* [INSTRUCTIONS TO FOLLOW] List every function name in the email exchange about vmwgfx fences below that is written with parentheses directly after it.

* [PROVIDED PASSAGE]
BEGIN
On 7/23/23 21:24, Taylor R Campbell wrote:
Date: Sun, 23 Jul 2023 12:36:10 +0900
From: PHO <p...@cielonegro.org>
This:
https://github.com/depressed-pho/netbsd-src/blob/91daa67f17222da355d3fddd6fa849c786d9c545/sys/external/bsd/drm2/dist/drm/vmwgfx/vmwgfx_fence.c#L45
and this:
https://github.com/depressed-pho/netbsd-src/blob/91daa67f17222da355d3fddd6fa849c786d9c545/sys/external/bsd/drm2/dist/drm/vmwgfx/vmwgfx_fence.c#L527
vma_fence_manager::fence_list holds pointers to all the fence objects in
use but the list doesn't retain their refcount. I tried to change the
way how it works by simply incrementing the refcount in
vmw_fence_obj_init() and decrementing it in __vmw_fences_update(). But
it didn't work well because fences could also be released by
dma_resv_add_excl_fence() and dma_resv_add_shared_fence(). I cannot
recall all the details but sometimes refcounts went down to zero even if
they were retained by fence_list, and that's when I gave up fighting
against it. I admit I don't fully understand the code.
Why can't the loop just use dma_fence_get_rcu and dma_fence_put?
Might need to release and reacquire the lock around dma_fence_put.
I tried but it didn't work, apparently because someone was holding a
pointer to a dying fence and waiting for it to be signaled. Using
dma_fence_get_rcu() meant we didn't signal such fences, and the kernel
hanged and eventually got killed by heartbeat().
If that doesn't work for some reason and we do have to add a special
case, I'd strongly prefer to add a new front end like
dma_fence_signal_vmwgfxspecialhack or something (other examples in the
tasklet API) that has the relaxed assertion instead of relaxing the
assertions for every other driver which isn't bonkers.
Alright. I'll do that.
END
* [RECORDED INFORMATION]
BEGIN
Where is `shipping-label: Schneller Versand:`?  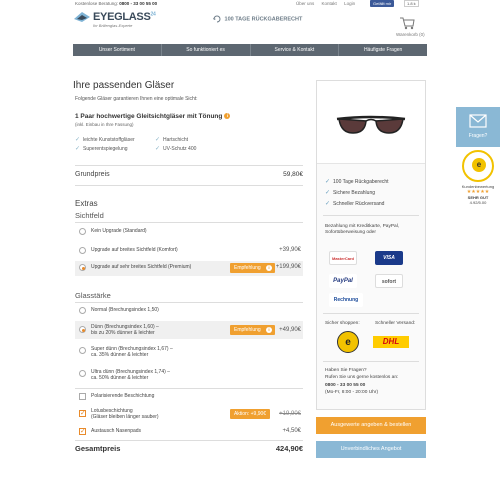
shipping-label: Schneller Versand: is located at coordinates (396, 324).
END
* [TASK OUTPUT]
vmw_fence_obj_init()
__vmw_fences_update()
dma_resv_add_excl_fence()
dma_resv_add_shared_fence()
dma_fence_get_rcu()
heartbeat()